Source information:
=-=-=

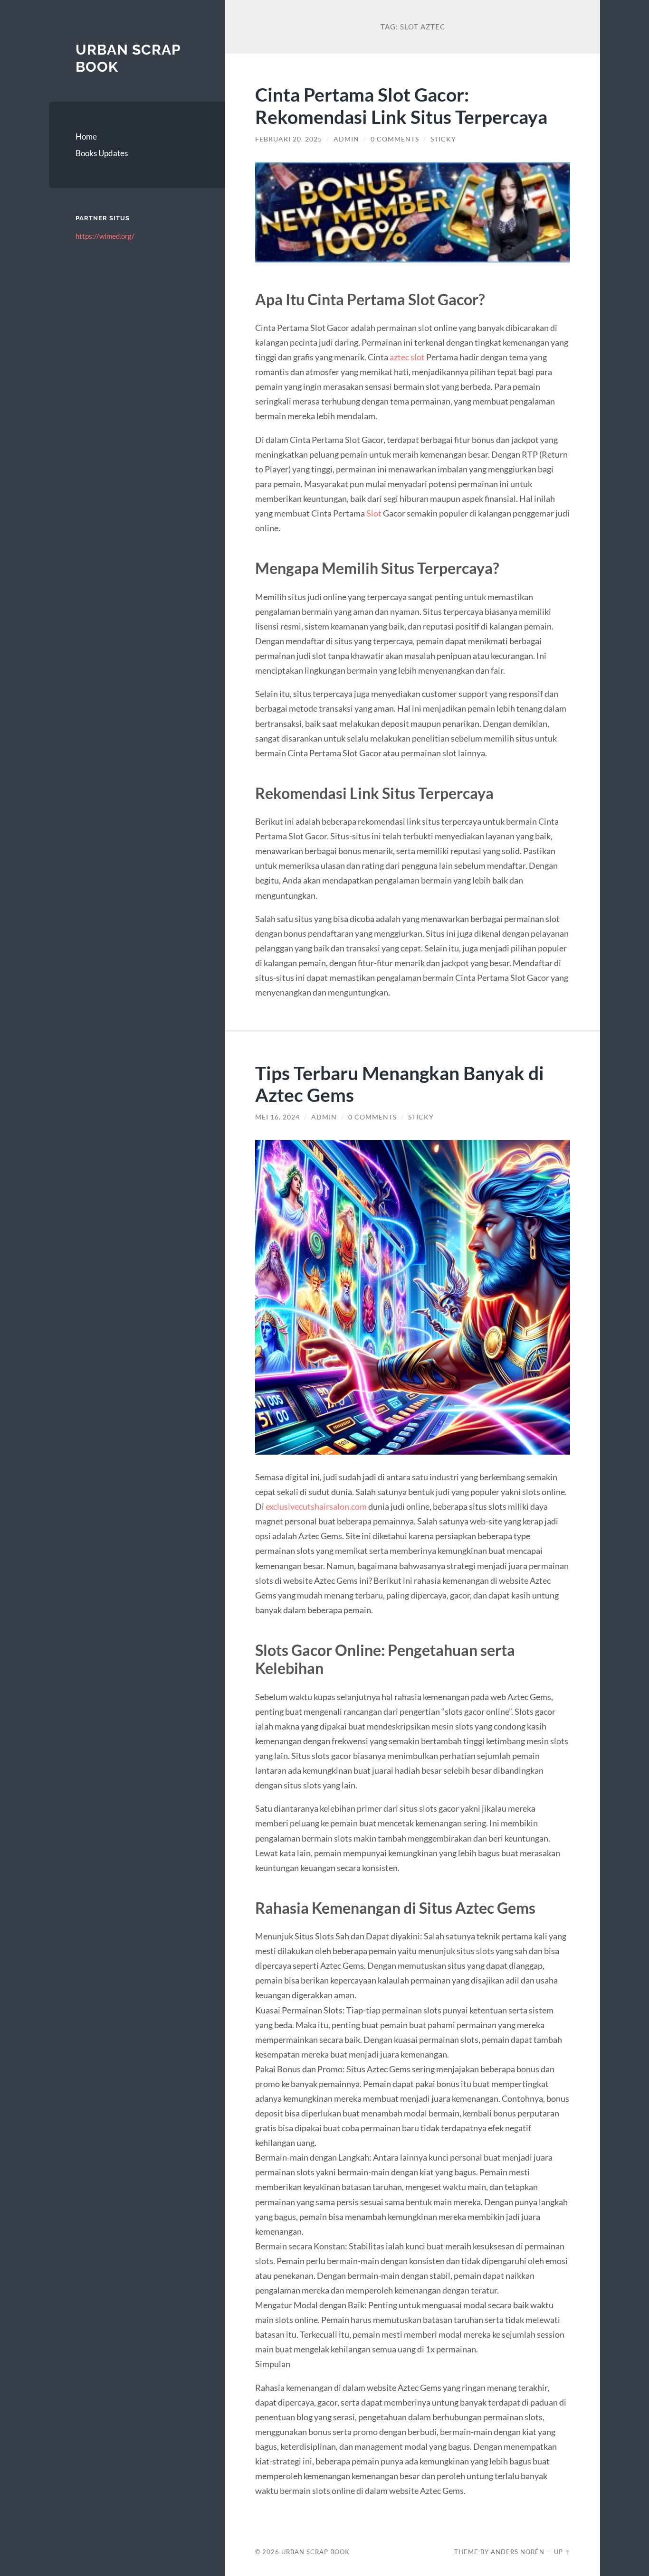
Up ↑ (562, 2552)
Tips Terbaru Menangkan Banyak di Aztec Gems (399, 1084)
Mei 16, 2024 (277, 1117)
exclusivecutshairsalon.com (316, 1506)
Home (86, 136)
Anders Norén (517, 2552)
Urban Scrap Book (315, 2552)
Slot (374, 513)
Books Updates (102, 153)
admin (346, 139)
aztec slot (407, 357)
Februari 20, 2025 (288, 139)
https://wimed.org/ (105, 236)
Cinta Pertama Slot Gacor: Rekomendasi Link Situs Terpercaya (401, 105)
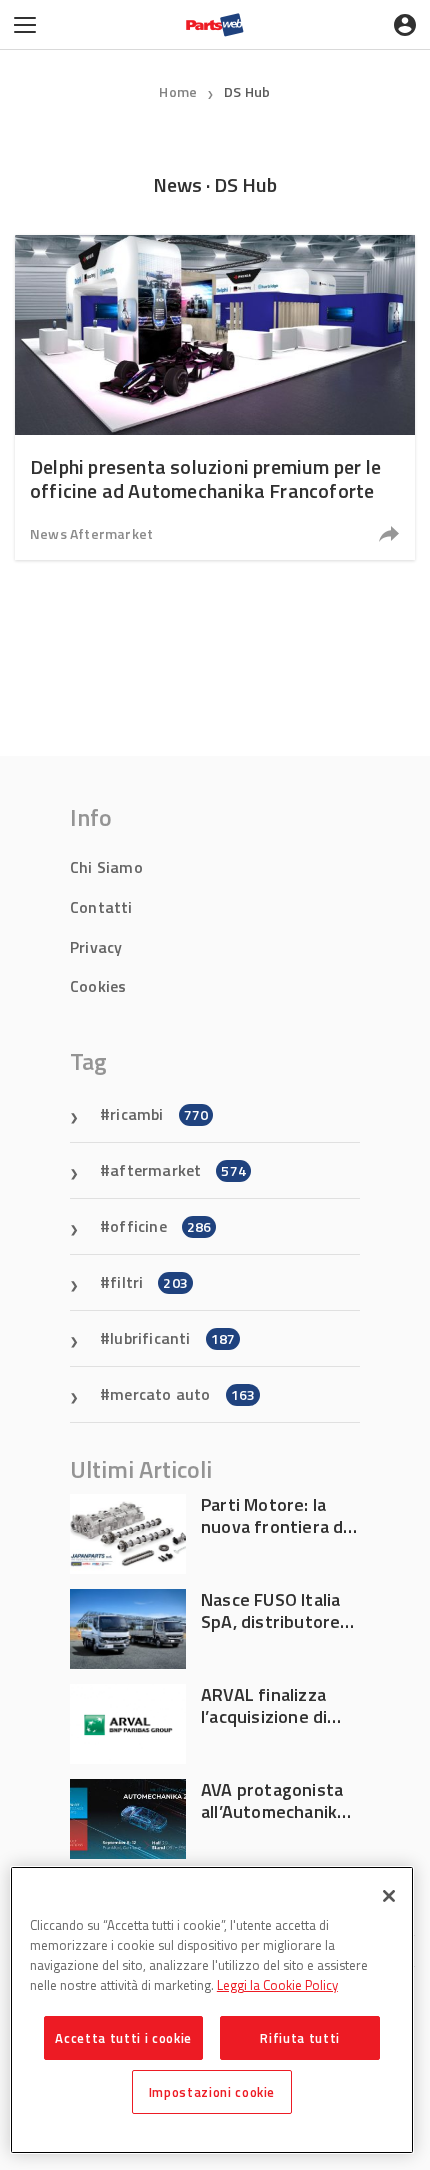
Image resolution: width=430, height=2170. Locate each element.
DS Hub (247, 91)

=-=-=

What this task involves:
All the records need to be set down word for word, with the images left out.

Exercise solution:
Up ↑ (562, 2552)
Tips Terbaru Menangkan Banyak di Aztec Gems (399, 1084)
Mei 16, 2024 (277, 1117)
exclusivecutshairsalon.com (316, 1506)
Home (86, 136)
Anders Norén (517, 2552)
Urban Scrap Book (315, 2552)
Slot (374, 513)
Books Updates (102, 153)
admin (346, 139)
aztec slot (407, 357)
Februari 20, 2025 (288, 139)
https://wimed.org/ (105, 236)
Cinta Pertama Slot Gacor: Rekomendasi Link Situs Terpercaya (401, 105)
Image resolution: width=430, height=2170. Locate each element.
DS Hub (247, 91)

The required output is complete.